Have you ever walked under the vault of a star-filled sky and felt your breath taken away in wonder? Seen the river of the Milky Way flow across the pasture of your night field and wondered at its course and speed – at where it had been and where it was going? Noted the colors of the stars and nebulae and imagined what it must be like to look out at their skies and see (or not see) the universe from their perspective?
One of the most amazing images from astronomy is that of the “Pillars of Creation” from the Eagle Nebula (M16). From 7000 light years away, we have a wonderful view of this incredible emission nebula and the 9.5-lightyear tower of gas and dust that juts out from the rest of its mass like a monster’s hand reaching out. It actually extends over 90 trillion kilometers (56 trillion miles).

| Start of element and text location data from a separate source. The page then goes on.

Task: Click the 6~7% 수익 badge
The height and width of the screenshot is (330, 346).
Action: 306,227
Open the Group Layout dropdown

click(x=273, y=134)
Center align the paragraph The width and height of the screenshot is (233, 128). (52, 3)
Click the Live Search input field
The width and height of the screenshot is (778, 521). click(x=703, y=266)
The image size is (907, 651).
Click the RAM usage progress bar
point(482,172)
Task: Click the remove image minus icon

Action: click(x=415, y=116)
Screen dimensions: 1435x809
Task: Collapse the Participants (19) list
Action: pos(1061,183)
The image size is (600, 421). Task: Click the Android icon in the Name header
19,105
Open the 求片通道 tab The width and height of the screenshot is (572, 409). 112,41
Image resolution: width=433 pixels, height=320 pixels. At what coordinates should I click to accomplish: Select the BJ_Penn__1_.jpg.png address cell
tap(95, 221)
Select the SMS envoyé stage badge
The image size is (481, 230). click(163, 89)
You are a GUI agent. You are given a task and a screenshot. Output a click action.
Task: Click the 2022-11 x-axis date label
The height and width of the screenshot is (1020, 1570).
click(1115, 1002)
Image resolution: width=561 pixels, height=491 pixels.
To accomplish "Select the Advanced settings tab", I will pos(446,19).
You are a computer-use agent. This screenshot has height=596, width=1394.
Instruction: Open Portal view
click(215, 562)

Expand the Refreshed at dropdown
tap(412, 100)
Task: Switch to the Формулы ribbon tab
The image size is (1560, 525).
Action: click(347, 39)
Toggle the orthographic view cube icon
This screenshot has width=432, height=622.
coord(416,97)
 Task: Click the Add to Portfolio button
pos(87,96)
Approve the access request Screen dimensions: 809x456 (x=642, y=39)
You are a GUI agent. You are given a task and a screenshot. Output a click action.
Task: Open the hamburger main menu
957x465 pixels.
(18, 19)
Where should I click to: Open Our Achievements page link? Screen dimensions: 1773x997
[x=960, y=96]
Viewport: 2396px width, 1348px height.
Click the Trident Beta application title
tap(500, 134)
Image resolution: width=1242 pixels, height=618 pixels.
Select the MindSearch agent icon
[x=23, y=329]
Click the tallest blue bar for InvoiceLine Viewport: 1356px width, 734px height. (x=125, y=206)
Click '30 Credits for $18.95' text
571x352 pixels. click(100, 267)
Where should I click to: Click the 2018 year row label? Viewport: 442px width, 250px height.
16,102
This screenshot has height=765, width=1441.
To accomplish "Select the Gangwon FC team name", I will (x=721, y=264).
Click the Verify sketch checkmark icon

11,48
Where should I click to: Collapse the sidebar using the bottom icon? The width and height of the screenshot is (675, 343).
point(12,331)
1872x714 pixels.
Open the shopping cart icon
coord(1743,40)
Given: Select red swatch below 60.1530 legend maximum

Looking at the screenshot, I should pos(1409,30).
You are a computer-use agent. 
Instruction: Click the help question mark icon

This distant sky object is pretty impressive from here, but try to envision what it would look like as you got closer and closer to it. How it would begin to lose detail and become more diffuse as you approached one of the stars embedded in its gas and dust. This is a star-forming area, so perhaps there are no planets yet, and even if there were, likely no life yet. But for the sake of this thought experiment, let’s assume there are both.
What would someone living on one of those planets orbiting one of those stars see on a starry night? Could they see through the cataracts of a clouded envelope of space?
Would they see a cloudy, dusty night devoid of light? Or a mirky sky save a few stars? Or perhaps a bevy of local stars, but not much beyond the pillars themselves? Or, perhaps there would be great, ghostly towers with winking eyes brooding down like angry gods surrounded by wisps of angels wings doing battle for their souls. Imagine the children’s dreams built around that mythology!
Would the gas and dust be gray or colored by the light of active stars of different sizes and temperatures – blue giants or red dwarfs or yellow guardians like the Sun? Would the stars be colors or hidden in sheer curtain swaths of gas or dark grainy dust? How close would the stars be?
Our night skies are relatively clear so we see a star-filled sky on a dark night. The photos we see of nebulae involve long time exposures using different light filters, so those images aren’t what we see when we look at the objects live through a telescope lens. We usually see a limited exposure to light and sometimes not a very colorful view. Someone at one of these nebulae likely would see something equally limited, plus they wouldn’t have the advantage of sight-at-a-distance.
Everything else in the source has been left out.